ChatGPT in legal trouble, accused of theft of personal data of Internet users

ChatGPT creator OpenAI Inc. has been sued for stealing massive amounts of personal information to train its AI models in a reckless pursuit of profits. Chat owner GPT and Microsoft have been sued and hit with a $3 billion ($2.4 billion) class action lawsuit over alleged theft of data from hundreds of millions of Internet users. Along with Microsoft, its main backer, the company was sued on Wednesday by 16 pseudonymous individuals claiming the companies’ AI products based on ChatGPT collected and disclosed their personal information without proper notice or consent.

ChatGPT in legal trouble, accused of theft of personal data of Internet users

The lawsuit concerns OpenAI, which created the digital chatbot, and investor Microsoft developed the AI ​​tools through secret Internet scraping. The complaint filed in California federal court alleges that the two companies ignored legal means to obtain data for their AI models and chose to collect it without paying for it.

Fearing a backlash, petitioners are described by their occupations or interests, but identified only by initials, the Clarkson law firm said in the lawsuit.
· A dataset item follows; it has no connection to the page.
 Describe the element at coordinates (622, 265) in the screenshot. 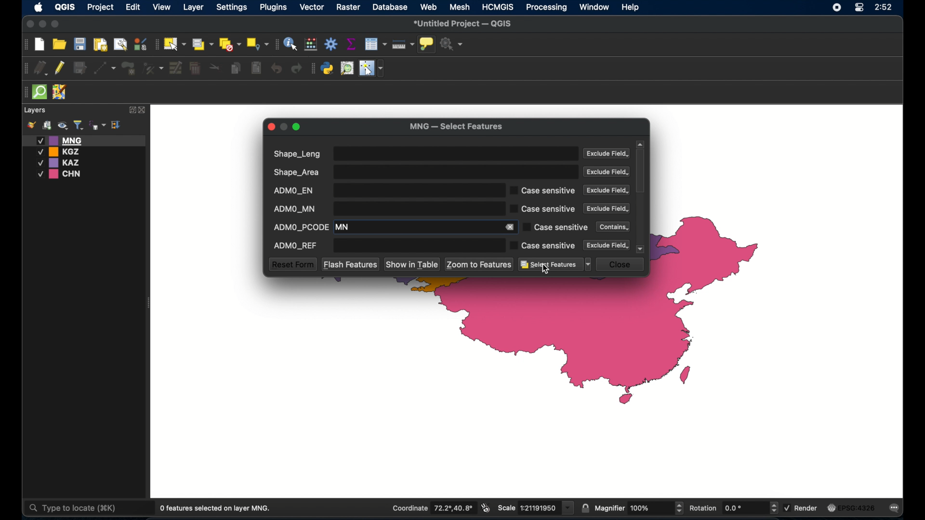

I see `close` at that location.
They cite $3 billion in potential damages, based on a category of harmed individuals they estimate to number in the millions.

OpenAI data theft lawsuit

OpenAI violated privacy laws by secretly and systematically extracting 300 billion words from the internet, eavesdropping books, articles, websites and posts, including personal information obtained without consent, OpenAI did so without registering as a data intermediary, as required by applicable law. according to the rather large 157-page lawsuit.

According to the lawsuit, OpenAI and Microsoft, through their AI products, collect, store, track, share and disclose the personal information of millions of people, including product details, account information, names, contact details, login credentials , email, payment information, transaction logs, browser data, social media information, chat logs, usage data, analytics, cookies, searches and other online activity.
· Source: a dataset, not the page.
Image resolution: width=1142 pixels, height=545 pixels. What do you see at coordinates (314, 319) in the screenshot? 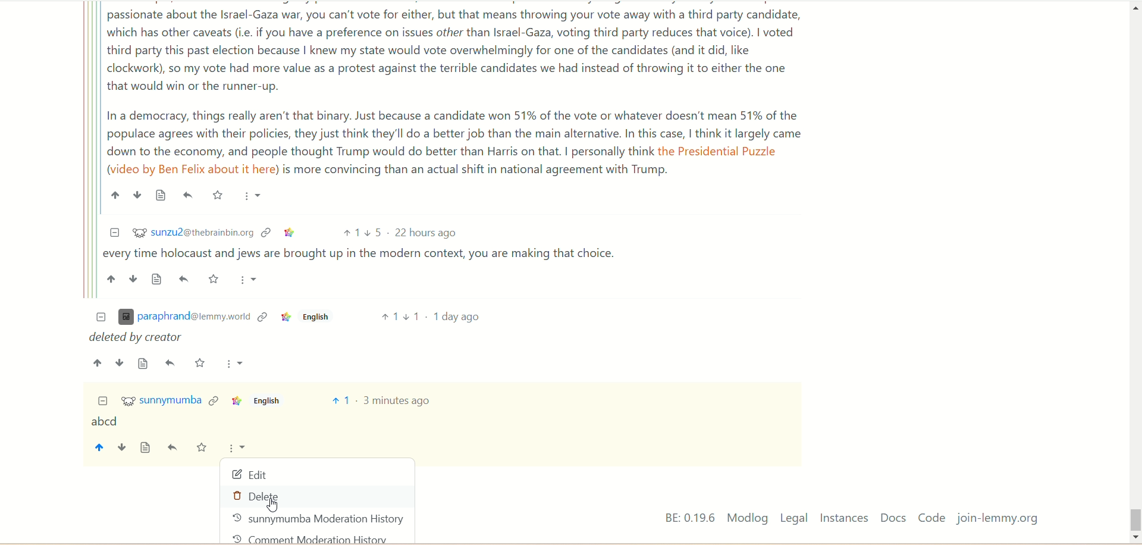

The lawsuit also accuses the companies of risking the collapse of civilization by giving away the extent of the information it has collected, stored and processed in its artificial intelligence products.

With respect to personally identifiable information, defendants fail to filter it sufficiently from training templates, putting millions at risk of that information being timely or otherwise disclosed to outsiders worldwidesays the complaint, citing I Registry March 18, 2021, special report on the matter.
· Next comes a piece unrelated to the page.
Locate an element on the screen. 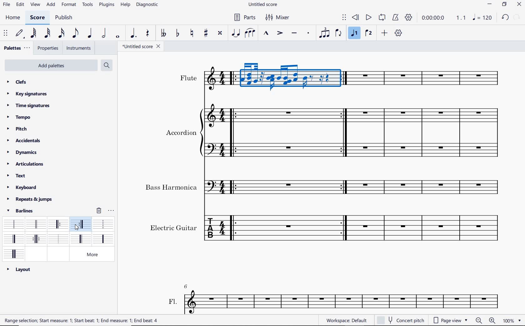  left (start) repeat sign added is located at coordinates (234, 229).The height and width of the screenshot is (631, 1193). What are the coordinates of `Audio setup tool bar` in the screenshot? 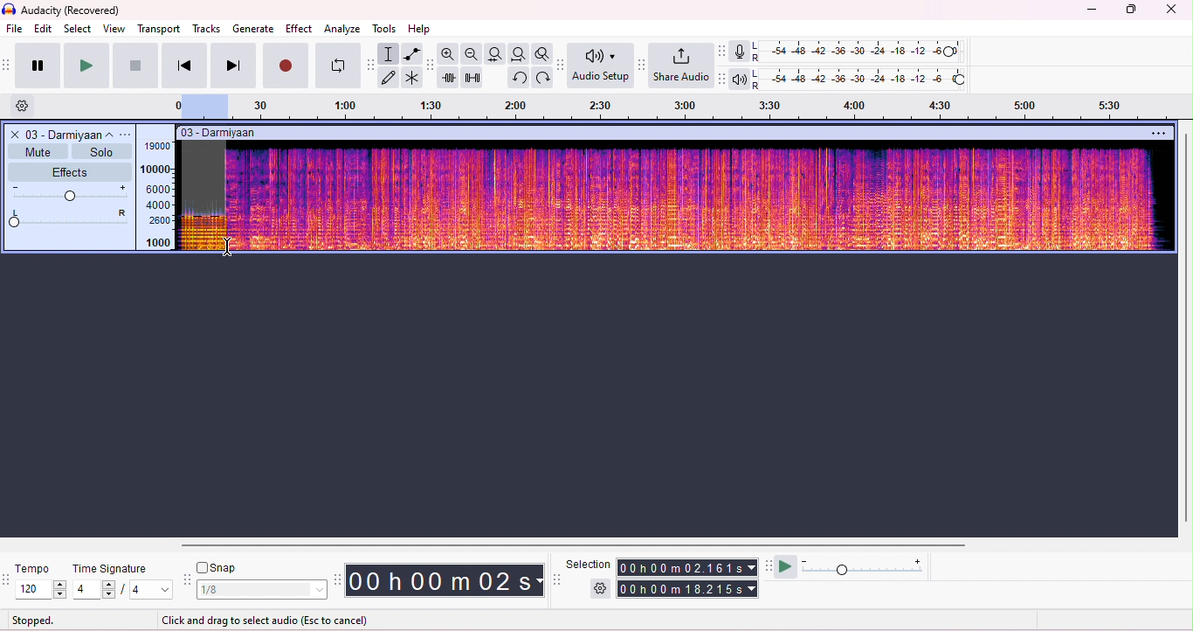 It's located at (562, 66).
The 157-page complaint is heavy on media and academic citations, expressing alarm about AI models and ethics but light on specific instances of harm. A spokesperson has yet to respond for both OpenAI and Microsoft on the $3 billion lawsuit.

Doubts about artificial intelligence

While ChatGPT is undeniably a tremendously fascinating piece of technology, there are significant concerns that it and other generative AI applications have accompanying consequences, particularly regarding privacy and misinformation.

Globally, experts, companies, organizations and governments have begun to take steps to limit its use. Currently, the US Congress is debating the potential and dangers of artificial intelligence as the products raise questions about the future of the creative industries and the ability to distinguish fact from fiction.

Just a few months ago, OpenAI leaders, the creators of ChatGPT, also called for tougher rules for super intelligent AIs in order to save the world from destruction at the hands of these machines.

Growing doubts have surrounded the global development and acceptance of generative AI. This is even more accentuated by OpenAI’s latest scrapping of information and data about people.

ChatGPT alleged misuse of private data

Misappropriating personal data on a massive scale to win an AI arms race, the signatories claim that OpenAI illegally accesses private information from individuals’ interactions with its products and from applications that have integrated ChatGPT. Those integrations allow the company to collect image and location data from Snapchat, music preferences on Spotify, financial information from Stripe, and private conversations on Slack and Microsoft Teams.

Pursuing profits, OpenAI has abandoned its original principle of advancing AI in the way most likely to benefit humanity as a whole, according to the petitioner. The data theft lawsuit puts OpenAI’s projected revenue for 2023 at $200 million.